Adding a buffer to the ByteEEPROM
component forces all logging applications to
allocate the buffer; as some application may not
able to spare the RAM, this is
undesirable. Providing two versions, buffered and
unbuffered, replicates code, reducing
reuse. Additionally, it is possible that several
implementers of interface the may benefit from the
added functionality: having multiple copies, spread
across several services, also replicates code.

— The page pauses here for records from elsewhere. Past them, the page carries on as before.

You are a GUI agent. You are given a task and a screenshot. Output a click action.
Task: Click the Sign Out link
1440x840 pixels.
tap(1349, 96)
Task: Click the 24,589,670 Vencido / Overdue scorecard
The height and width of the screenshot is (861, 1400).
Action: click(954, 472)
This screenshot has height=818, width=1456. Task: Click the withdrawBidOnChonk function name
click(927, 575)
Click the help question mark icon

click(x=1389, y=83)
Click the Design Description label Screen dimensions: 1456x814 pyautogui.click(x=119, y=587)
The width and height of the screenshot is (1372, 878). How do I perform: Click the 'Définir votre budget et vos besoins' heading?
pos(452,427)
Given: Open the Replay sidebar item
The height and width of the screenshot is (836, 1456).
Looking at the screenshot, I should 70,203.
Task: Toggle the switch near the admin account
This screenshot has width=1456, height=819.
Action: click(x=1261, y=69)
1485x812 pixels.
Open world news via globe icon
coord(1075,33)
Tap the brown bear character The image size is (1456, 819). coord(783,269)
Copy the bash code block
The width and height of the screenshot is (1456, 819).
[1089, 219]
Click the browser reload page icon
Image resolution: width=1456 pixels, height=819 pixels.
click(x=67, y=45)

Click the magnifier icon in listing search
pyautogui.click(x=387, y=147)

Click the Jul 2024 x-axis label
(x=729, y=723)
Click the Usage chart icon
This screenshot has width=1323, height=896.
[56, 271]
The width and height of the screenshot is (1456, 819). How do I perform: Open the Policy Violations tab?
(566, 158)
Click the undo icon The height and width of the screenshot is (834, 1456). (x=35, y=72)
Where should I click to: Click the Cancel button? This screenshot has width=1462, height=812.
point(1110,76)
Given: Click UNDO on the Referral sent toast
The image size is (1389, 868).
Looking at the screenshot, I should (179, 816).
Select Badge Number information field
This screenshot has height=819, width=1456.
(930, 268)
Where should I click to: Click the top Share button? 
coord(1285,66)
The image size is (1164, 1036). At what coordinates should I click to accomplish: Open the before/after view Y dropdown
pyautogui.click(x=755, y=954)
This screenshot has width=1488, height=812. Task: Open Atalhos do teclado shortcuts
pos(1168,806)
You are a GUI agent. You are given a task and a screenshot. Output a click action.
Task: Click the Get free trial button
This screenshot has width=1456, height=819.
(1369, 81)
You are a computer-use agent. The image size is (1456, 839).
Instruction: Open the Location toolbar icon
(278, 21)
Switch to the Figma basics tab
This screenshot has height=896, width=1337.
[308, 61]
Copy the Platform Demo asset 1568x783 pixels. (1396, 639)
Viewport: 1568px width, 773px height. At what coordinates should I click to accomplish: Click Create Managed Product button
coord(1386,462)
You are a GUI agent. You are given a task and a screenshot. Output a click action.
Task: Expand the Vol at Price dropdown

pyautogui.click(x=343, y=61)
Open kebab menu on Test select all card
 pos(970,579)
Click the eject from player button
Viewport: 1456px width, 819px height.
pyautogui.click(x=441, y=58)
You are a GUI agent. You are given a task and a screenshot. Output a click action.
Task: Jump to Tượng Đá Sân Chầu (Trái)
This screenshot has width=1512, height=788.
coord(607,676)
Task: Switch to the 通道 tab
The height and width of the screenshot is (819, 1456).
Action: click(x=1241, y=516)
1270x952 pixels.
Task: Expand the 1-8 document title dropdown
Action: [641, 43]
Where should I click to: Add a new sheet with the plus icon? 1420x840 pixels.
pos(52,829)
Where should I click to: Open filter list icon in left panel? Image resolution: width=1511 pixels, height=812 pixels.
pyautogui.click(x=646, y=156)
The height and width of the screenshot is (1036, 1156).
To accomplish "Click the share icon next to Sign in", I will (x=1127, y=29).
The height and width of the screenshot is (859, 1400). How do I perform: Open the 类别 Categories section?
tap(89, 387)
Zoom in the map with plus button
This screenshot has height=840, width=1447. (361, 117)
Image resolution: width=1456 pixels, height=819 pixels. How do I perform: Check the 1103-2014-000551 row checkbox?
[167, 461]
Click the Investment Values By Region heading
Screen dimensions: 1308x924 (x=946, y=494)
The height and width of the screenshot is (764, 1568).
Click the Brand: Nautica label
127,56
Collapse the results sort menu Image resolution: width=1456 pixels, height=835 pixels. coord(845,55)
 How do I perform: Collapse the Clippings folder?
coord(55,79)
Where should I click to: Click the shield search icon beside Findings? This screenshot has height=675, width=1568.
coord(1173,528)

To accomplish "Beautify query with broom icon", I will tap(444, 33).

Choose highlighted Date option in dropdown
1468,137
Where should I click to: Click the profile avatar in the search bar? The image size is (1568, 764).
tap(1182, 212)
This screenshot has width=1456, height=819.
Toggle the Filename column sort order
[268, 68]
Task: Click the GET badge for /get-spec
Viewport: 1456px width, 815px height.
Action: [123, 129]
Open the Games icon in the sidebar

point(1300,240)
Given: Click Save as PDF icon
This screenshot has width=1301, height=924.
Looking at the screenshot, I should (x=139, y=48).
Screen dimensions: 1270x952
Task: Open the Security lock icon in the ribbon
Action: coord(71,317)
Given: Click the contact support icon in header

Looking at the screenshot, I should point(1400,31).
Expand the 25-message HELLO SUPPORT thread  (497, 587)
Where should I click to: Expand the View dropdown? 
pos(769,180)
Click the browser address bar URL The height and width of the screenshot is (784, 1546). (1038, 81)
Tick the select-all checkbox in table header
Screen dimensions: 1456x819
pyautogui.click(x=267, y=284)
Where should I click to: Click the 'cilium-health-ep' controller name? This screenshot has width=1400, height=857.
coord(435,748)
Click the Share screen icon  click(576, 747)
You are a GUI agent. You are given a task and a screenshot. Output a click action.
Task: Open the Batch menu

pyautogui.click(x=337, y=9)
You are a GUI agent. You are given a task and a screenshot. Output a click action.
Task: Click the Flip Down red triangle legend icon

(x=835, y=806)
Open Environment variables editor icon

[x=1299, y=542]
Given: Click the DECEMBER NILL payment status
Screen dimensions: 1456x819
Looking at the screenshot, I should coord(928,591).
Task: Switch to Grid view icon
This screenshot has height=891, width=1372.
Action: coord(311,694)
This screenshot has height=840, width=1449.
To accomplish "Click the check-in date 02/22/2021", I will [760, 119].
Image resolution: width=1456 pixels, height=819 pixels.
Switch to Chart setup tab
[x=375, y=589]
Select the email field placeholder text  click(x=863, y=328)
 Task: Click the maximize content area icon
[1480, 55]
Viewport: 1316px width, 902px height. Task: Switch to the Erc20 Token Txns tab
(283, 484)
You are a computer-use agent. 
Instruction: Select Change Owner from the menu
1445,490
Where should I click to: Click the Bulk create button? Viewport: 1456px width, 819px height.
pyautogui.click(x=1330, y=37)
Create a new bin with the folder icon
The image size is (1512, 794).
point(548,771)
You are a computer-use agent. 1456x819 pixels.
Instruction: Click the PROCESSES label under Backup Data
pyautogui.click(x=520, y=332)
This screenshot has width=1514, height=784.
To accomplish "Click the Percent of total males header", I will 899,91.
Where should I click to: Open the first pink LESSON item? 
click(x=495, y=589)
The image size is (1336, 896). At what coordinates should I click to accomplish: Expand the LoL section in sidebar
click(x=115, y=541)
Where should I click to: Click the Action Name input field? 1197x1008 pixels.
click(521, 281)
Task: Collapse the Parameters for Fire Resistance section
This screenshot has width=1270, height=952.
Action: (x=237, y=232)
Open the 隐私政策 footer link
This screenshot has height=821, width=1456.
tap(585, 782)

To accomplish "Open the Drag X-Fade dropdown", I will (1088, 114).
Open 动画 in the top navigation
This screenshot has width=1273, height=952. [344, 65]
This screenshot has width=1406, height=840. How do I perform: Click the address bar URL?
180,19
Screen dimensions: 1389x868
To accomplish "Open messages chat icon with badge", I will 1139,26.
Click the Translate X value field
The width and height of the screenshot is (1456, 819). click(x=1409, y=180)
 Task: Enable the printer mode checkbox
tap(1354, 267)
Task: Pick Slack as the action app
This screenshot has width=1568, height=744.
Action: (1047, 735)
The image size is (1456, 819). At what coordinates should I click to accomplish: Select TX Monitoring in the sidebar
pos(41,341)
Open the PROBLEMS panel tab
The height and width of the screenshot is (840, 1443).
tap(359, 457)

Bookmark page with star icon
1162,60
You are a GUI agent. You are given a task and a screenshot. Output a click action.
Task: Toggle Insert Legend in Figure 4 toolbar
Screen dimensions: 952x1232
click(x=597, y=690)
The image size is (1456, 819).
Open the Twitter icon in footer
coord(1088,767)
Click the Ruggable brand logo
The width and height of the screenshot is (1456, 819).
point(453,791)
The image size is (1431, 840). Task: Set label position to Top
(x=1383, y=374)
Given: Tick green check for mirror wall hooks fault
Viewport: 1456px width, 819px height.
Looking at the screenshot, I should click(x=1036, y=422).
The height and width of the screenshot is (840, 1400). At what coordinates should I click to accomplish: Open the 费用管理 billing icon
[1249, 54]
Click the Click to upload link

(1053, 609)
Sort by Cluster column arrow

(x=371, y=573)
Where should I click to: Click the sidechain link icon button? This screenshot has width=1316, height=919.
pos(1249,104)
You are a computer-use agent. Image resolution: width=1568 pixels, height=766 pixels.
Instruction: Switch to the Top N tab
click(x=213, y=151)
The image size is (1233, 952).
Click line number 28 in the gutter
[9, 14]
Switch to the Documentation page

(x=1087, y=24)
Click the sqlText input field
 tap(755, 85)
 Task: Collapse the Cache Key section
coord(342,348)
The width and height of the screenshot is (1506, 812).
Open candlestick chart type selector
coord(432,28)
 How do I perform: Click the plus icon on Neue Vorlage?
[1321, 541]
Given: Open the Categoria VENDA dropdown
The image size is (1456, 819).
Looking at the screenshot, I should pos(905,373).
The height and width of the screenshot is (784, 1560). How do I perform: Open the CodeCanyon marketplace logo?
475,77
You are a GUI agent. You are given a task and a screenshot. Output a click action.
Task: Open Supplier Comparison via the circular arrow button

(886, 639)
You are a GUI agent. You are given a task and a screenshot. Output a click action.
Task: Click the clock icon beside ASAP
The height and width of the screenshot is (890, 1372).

The Decorator pattern provides a superior
solution. A Decorator component is typically a
module that provides and uses an interface, such as
LogData. Its provided interface adds functionality
on top of the used interface. For example, the
BufferedLog component sits on top of a LogData
provider, and provides the standard LogData
interface, as well as a FastLog interface which
buffers writes.
Using a Decorator has additional
benefits. Separating the added functionality from a
particular implementation allows it to apply to any
implementation. For example, a packet send queue
Decorator can be interposed on top of any ad-hoc
routing implementation.
Applicability
Use the Decorator pattern when:
- You wish to extend the functionality of an
existing component without changing its
implementation, or
- You wish to provide several variants of a
component without having to implement each
possible combination separately.
Structure
Participants
- Old User:
- New User:
- Decorator:
- Original:
Consequences
Applying a Decorator allows you to extend or modify
a component's behavior though a separate component:
the original implementation can remain
unchanged. Additionally, the Decorator can be
applied to any component that provides the
interface.
In most cases, a decorated component should not
be used directly, as the Decorator is already
handling its events. The Placeholder pattern can
ensure this. If a Decorator changes the semantics of
the decorated interface too much, then it will not
be a simple replacement.
Additional interfaces are likely to use the
underlying component, so there will likely be
dependencies between the original and extra
interfaces of a Decorator. For instance, in
BufferedLog, FastLog uses
UnbufferedLog, so concurrent requests to
FastLog and Log are likely to
conflict: only one can access the
UnbufferedLog at once.
Implementation
Sample Code
The standard LogData interface includes
split-phase erase, append and
sync operations. BufferedLog adds
buffering to the LogData operations, and,
additionally, supports a FastLogData
interface with a non-split-phase append
operation (for small writes only):
module BufferedLog {
provides interface LogData as Log;
provides interface FastLogData as FastLog;
uses interface LogData as UnbufferedLog;
}
implementation {
char buffer1[BUFSIZE], buffer2[BUFSIZE];
char *buffer;
command result_t FastLog.append(data, n) {
if (buffer_full) {
call UnbufferedLog.append(buffer, offset);
// ... switch to other buffer ...
}
// ... append to buffer ...
}
}
Known Uses
BufferedLog improves split-phase logging
interface by buffering small writes.
CRCFilter decorates a ReceiveMsg interface by
filtering packets that did not pass a CRC check:
packets that pass are signalled up, those that don't
are not.
QueuedSend decorates a SendMsg interface by
enqueuing multiple requests, which it serlializes
onto an underlying SendMsg, providing in-order
transmission.
Related Patterns
The Adapater pattern can also add functionality
to an existing implementation without changing it,
but does so by changing the interface. The two have
similar, and complementary purposes. A Decorator
allows you to easily modify the behavior of a
service with an interface that you need to use --
within its limits -- while an Adapter allows you to
apply a given service across multiple components
that use similar, but not identical interfaces.